• [Your goal]
Using the entries that follow, collect the lines where the word "screenshot" appears.
★ ★ ★ ★
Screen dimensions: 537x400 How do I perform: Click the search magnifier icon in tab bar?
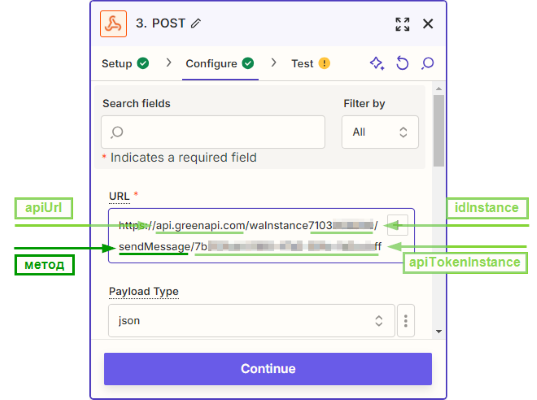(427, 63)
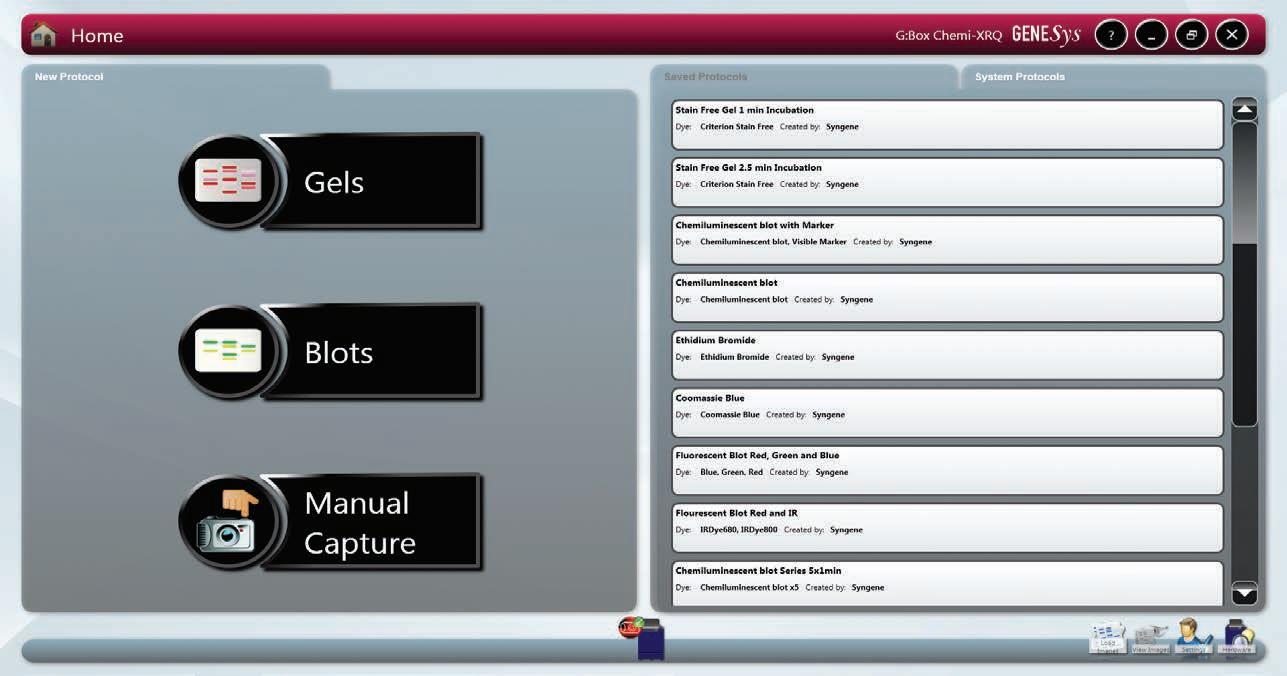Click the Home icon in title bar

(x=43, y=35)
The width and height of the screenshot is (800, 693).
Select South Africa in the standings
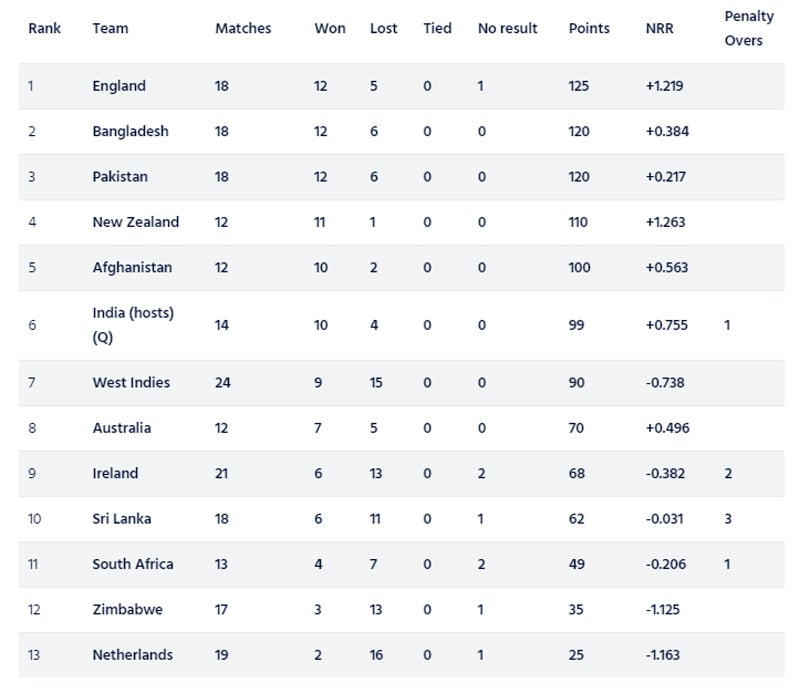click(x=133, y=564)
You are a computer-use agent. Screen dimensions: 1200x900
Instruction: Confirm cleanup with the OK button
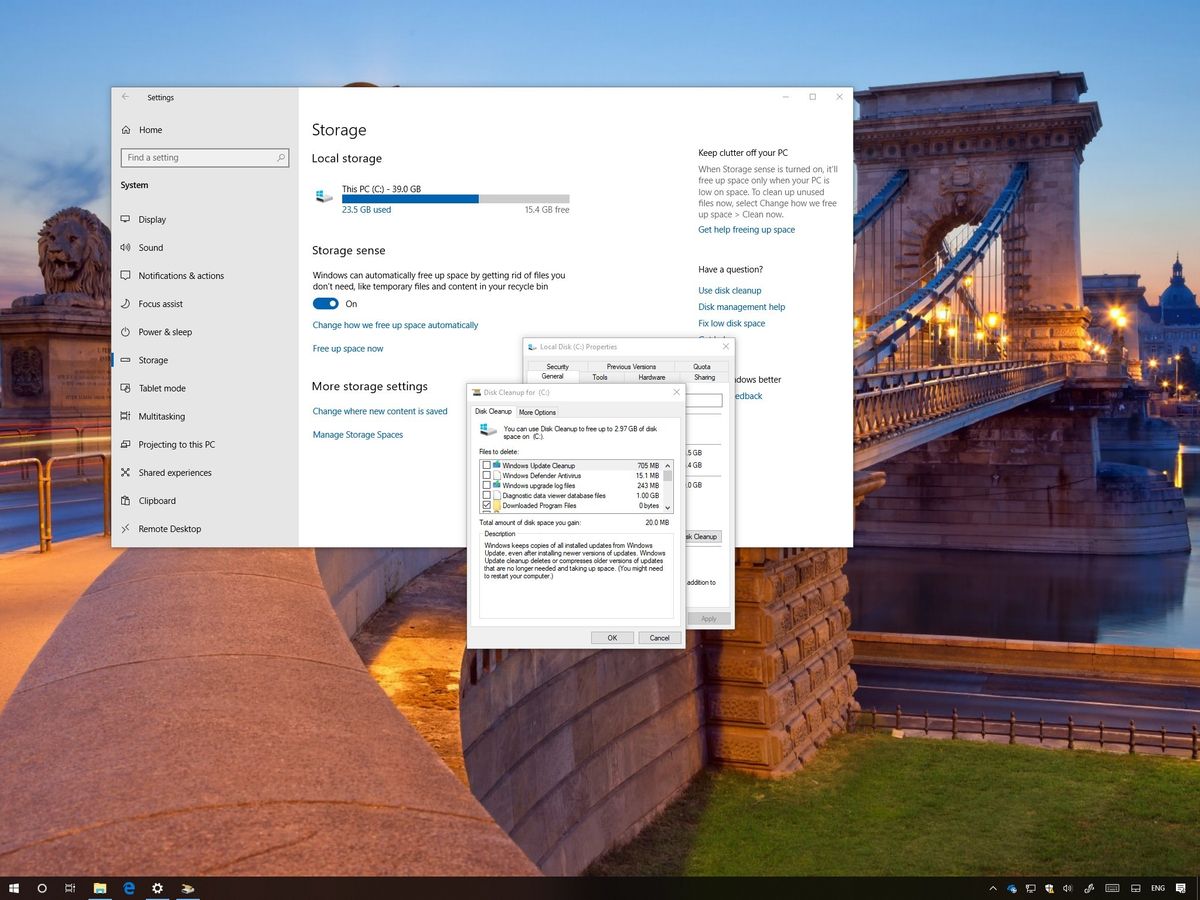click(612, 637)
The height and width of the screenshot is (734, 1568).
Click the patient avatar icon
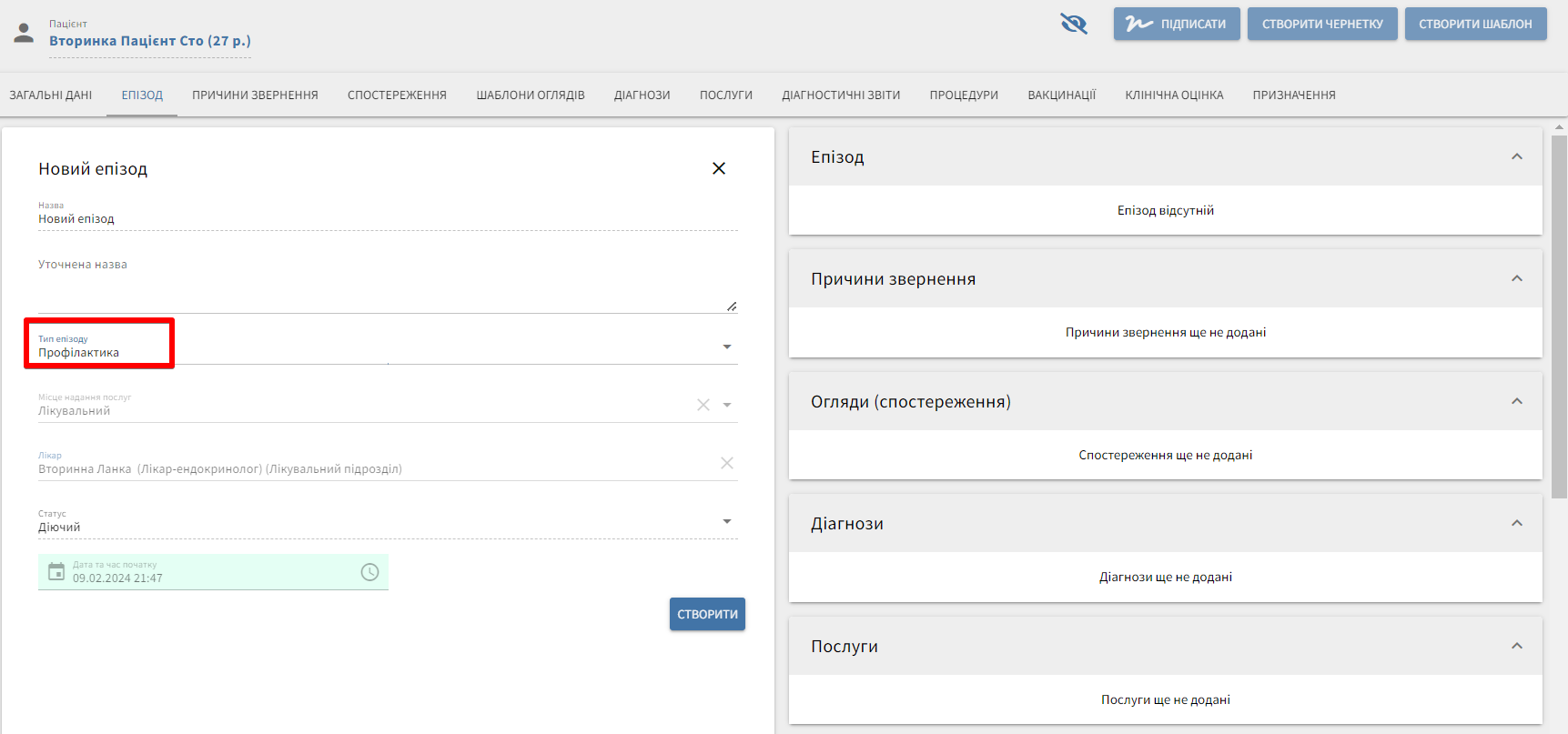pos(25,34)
★ ★ ★ ★
• [Written answer]
The width and height of the screenshot is (800, 693).
The height and width of the screenshot is (734, 1568).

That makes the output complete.